Querying hardware features
Some features and datatypes are only supported on some hardware or some backends. They can be queried with:
client.properties().feature_enabled(feature)
Also see Feature
.
Overview
Features
Also requires device support
Feature | CUDA | ROCm | WGPU (WGSL) | WGPU (SPIR-V) |
---|---|---|---|---|
Plane | ✔️ | ✔️ | ✔️ | ✔️ |
CMMA | ✔️ | ✔️ | ❌ | ✔️ |
Datatypes
flex32
represented as f32
everywhere except SPIR-V, with no reduced precision. f64
not
supported for all operations
Type | CUDA | ROCm | WGPU (WGSL) | WGPU (SPIR-V) |
---|---|---|---|---|
u8 | ✔️ | ✔️ | ❌ | ✔️ |
u16 | ✔️ | ✔️ | ❌ | ✔️ |
u32 | ✔️ | ✔️ | ✔️ | ✔️ |
u64 | ✔️ | ✔️ | ❌ | ✔️ |
i8 | ✔️ | ✔️ | ❌ | ✔️ |
i16 | ✔️ | ✔️ | ❌ | ✔️ |
i32 | ✔️ | ✔️ | ✔️ | ✔️ |
i64 | ✔️ | ✔️ | ❌ | ✔️ |
f16 | ✔️ | ✔️ | ❌ | ✔️ |
bf16 | ✔️ | ✔️ | ❌ | ❌ |
flex32 | ❔ | ❔ | ❔ | ✔️ |
tf32 | ✔️ | ❌ | ❌ | ❌ |
f32 | ✔️ | ✔️ | ✔️ | ✔️ |
f64 | ❔ | ❔ | ❌ | ❔ |
bool | ✔️ | ✔️ | ✔️ | ✔️ |
Datatype Details
Flex32
Relaxed precision 32-bit float.

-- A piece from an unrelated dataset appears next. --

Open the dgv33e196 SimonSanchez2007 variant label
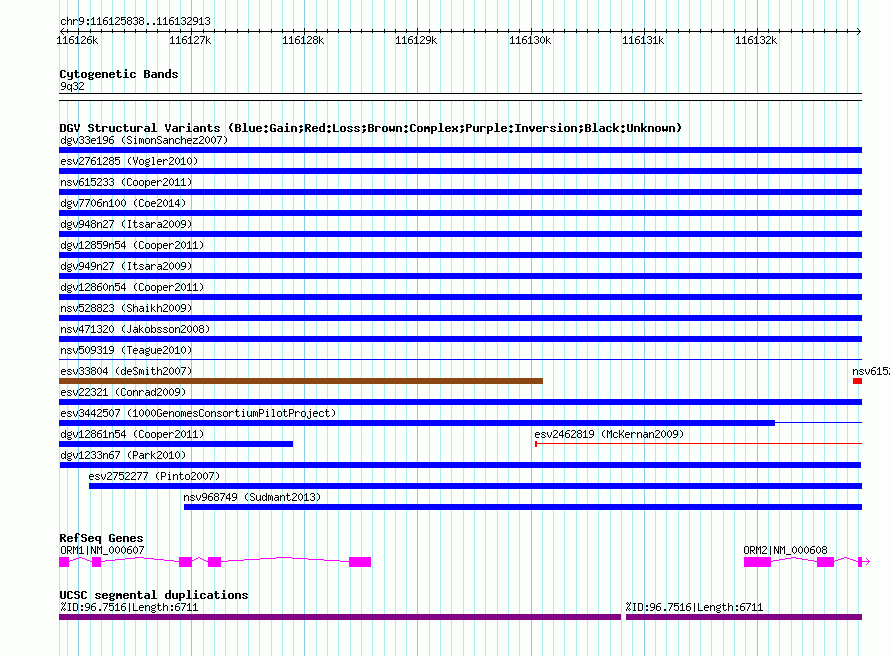The width and height of the screenshot is (890, 656). coord(144,140)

Minimum range and precision is equivalent to f16
, but may be
higher. Defaults to f32
when relaxed precision isn't supported.
Tensor-Float32
19-bit CUDA-only type that should only be used as a CMMA matrix type. May be able to reinterpret
from f32
, but officially undefined. Use Cast::cast_from
to safely convert.
Feature Details
Plane
Plane level operations, i.e.
plane_sum
,
plane_elect
.
Cooperative Matrix Multiply-Add (CMMA)
Plane-level cooperative matrix multiply-add operations. Maps to wmma
in CUDA and
CooperativeMatrixMultiply
in SPIR-V. Features are registered for each size and datatype that is
supported by the hardware. For supported functions, see
cmma
.